Lui aussi tâchait d'y comprendre quelque chose. Il n'avait pas l'habitude de voir ses émotions plonger jusqu'au fond de leur réservoir, vers ces lieux que nous gardons tous secrets, mais aussi où nous nous protégeons et tentons de nous cacher des autres et de nous-mêmes.
Dans ces nouvelles qui comme les appellent les anglo-saxons sont des "novellas", c'est à dire des textes plus longs que des nouvelles, mais plus courts que des romans, l'auteur reprend ses thèmes de prédilections.
J'ai toujours eu du mal avec Jim Harrison parce que ce sont des lectures exigeantes et je m'étais toujours promis de le relire et de ne pas renoncer depuis que je l'ai découvert dans les années 80 (j'étais si jeune à l'époque !) avec "Légendes d'automne", un recueil de nouvelles magnifique réédité depuis avec une nouvelle traduction et plus tard "Un bon jour pour mourir", puis ma lecture plus récente de :
- Dalva, voir ICI sur mon blog.
- Péchés capitaux, voir ICI sur mon blog.
La lecture de ces nouvelles me permet de me replonger avec grand plaisir dans son univers et sa belle écriture.
Ses personnages sont toujours hauts en couleurs, les situations rocambolesques, les évènements surprenants et les récits riches en rebondissements.
Il y a aussi un côté cocooning dans ses nouvelles, un bon plat bien arrosé (un peu trop à mon goût) qui mijote et que l'on partage entre amis ou amants, des qualités humaines indéniables, de la tendresse qui fait tomber les masques et les carapaces des plus endurcis...
Ce que j'aime c'est la manière dont il nous fait entrer dans la peau de ses personnages que nous les trouvions sympathiques ou pas, on est pris au piège de leurs failles et de leurs faiblesses car il nous les décrit avec beaucoup de tendresse et non sans humour.
Ce sont des personnages qui lui ressemblent et sont dépassés par leur désir de vivre.
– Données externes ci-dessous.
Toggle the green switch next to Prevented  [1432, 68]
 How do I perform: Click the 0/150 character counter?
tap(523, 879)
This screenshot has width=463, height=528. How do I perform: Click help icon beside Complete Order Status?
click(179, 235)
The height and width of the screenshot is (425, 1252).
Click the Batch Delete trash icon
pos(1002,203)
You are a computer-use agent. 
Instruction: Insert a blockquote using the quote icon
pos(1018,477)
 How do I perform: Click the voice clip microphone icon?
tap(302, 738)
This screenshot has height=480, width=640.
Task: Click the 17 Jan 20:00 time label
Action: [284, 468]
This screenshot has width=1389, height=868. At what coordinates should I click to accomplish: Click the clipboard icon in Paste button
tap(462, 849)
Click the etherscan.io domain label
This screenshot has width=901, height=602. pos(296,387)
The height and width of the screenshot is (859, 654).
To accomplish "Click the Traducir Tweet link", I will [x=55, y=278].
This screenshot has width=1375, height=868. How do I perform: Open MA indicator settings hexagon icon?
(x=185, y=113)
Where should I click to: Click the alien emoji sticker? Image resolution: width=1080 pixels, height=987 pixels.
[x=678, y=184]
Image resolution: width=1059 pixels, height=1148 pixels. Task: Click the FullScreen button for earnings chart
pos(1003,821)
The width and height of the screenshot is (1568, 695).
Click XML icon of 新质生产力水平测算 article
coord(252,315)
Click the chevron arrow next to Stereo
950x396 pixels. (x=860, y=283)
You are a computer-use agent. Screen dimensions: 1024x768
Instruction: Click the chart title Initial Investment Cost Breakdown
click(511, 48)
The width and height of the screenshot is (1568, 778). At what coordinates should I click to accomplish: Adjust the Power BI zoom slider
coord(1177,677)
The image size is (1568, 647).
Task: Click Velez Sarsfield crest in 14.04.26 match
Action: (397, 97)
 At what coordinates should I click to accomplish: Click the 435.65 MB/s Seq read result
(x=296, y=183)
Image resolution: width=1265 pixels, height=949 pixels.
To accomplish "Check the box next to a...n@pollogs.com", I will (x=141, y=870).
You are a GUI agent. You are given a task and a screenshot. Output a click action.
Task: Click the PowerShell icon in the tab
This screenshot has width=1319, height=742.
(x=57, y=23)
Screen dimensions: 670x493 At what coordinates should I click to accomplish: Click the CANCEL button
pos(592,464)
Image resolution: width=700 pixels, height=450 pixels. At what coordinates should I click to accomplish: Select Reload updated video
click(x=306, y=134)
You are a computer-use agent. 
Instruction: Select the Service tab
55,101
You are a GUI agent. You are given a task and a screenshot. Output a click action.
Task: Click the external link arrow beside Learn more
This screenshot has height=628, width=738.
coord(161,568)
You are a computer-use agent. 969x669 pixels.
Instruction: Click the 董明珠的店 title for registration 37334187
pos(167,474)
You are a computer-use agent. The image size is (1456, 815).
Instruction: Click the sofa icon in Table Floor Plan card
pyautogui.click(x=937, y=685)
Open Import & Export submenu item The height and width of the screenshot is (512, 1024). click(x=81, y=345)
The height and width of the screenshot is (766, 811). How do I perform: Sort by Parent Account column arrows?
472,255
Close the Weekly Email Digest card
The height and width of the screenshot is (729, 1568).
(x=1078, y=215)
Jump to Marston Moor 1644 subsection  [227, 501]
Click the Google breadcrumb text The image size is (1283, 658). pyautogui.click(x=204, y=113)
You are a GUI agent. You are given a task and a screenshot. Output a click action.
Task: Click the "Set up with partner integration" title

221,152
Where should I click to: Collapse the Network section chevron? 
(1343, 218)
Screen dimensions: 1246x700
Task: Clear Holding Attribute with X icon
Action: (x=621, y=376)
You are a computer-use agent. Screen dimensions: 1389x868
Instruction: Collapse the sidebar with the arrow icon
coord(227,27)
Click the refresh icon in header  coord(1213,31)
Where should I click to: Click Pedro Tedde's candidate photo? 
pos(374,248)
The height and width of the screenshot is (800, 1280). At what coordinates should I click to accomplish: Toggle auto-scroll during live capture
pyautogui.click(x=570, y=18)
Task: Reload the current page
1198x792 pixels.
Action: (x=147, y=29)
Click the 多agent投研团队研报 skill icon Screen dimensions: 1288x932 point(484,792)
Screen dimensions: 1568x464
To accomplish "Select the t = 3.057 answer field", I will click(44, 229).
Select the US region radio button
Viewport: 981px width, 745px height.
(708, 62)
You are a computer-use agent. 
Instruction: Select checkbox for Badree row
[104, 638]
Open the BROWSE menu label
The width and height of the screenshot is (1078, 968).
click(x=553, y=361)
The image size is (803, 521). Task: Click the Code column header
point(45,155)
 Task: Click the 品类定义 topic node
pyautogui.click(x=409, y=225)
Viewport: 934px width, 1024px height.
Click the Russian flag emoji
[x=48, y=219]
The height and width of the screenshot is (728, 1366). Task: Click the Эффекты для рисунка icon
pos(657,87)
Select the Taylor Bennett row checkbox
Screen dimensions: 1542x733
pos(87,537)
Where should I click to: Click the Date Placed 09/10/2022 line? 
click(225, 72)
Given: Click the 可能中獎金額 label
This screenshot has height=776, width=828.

Ils sont toujours tellement maladroits dans leurs relations avec les autres, imprévisibles, trop avides d'amour et ils abusent de l'alcool ce qui ne simplifie pas les choses.
Il faudrait que je relise son œuvre à présent.
En tous les cas, ce recueil me permet de participer pour la troisième fois au challenge "Bonnes nouvelles".